▶ _TASK DESCRIPTION_
Reproduce every record exactly as it appears, but not the pictures.

═══ INPUT

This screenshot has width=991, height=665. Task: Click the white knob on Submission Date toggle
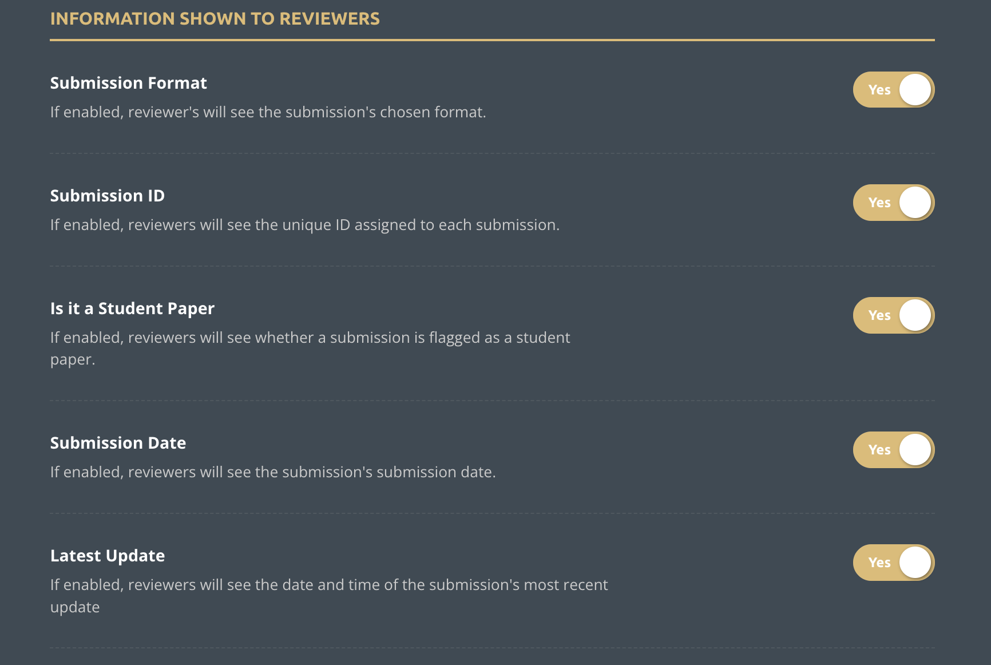click(x=915, y=450)
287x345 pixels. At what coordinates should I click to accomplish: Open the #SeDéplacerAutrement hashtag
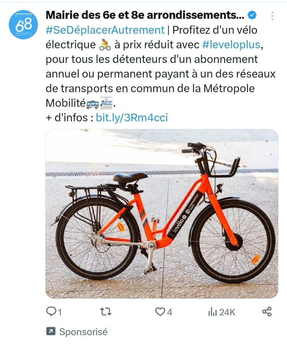pos(105,30)
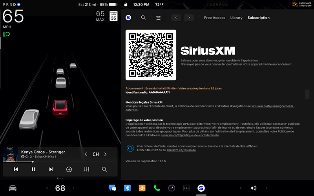Open the messages chat app in dock
Viewport: 314px width, 196px height.
pos(113,188)
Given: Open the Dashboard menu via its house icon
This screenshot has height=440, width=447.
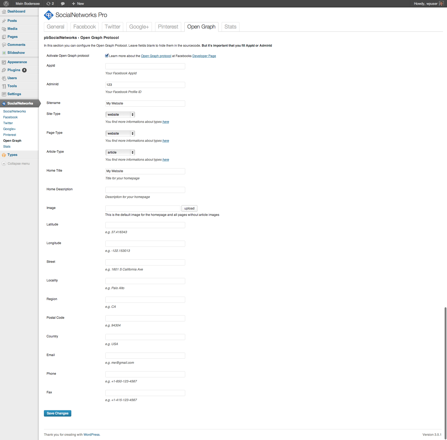Looking at the screenshot, I should coord(4,11).

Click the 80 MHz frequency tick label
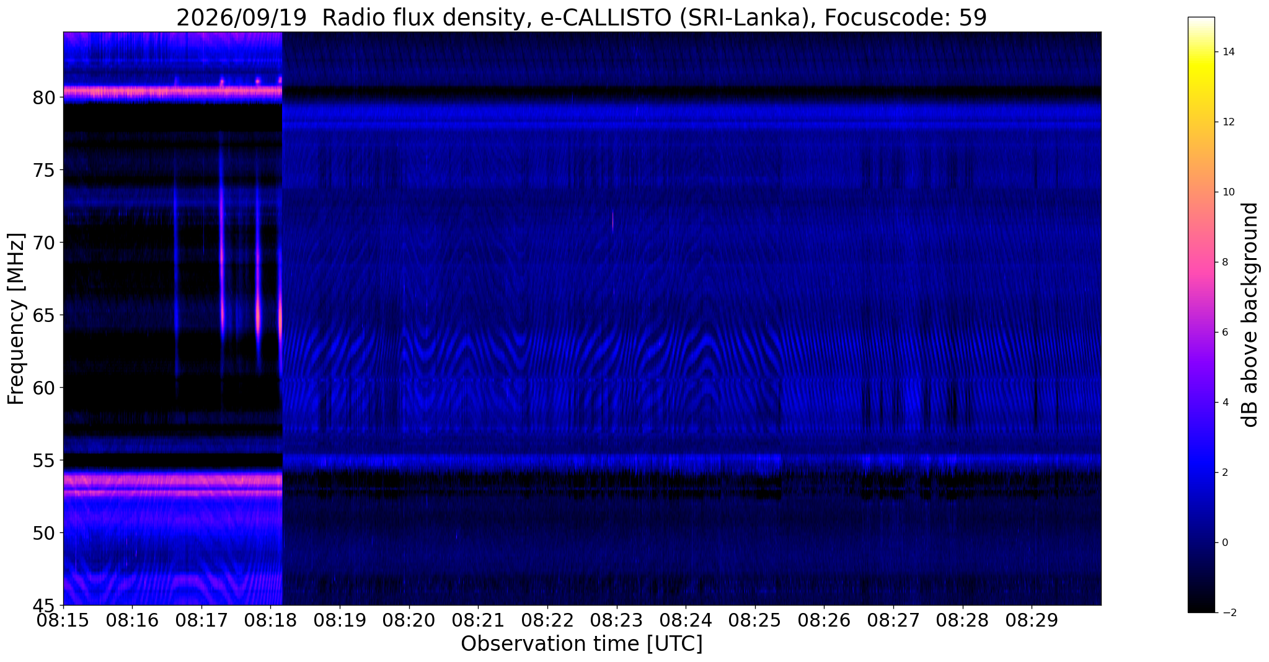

══════

▶ _REPLY TO THE TASK_
This screenshot has width=991, height=665. Task: Click the white knob on Submission Date toggle
click(x=915, y=450)
287x345 pixels. At what coordinates should I click to accomplish: Open the #SeDéplacerAutrement hashtag
pos(105,30)
Open the messages chat app in dock
Viewport: 314px width, 196px height.
pos(113,188)
Given: Open the Dashboard menu via its house icon
This screenshot has height=440, width=447.
Looking at the screenshot, I should coord(4,11).

Click the 80 MHz frequency tick label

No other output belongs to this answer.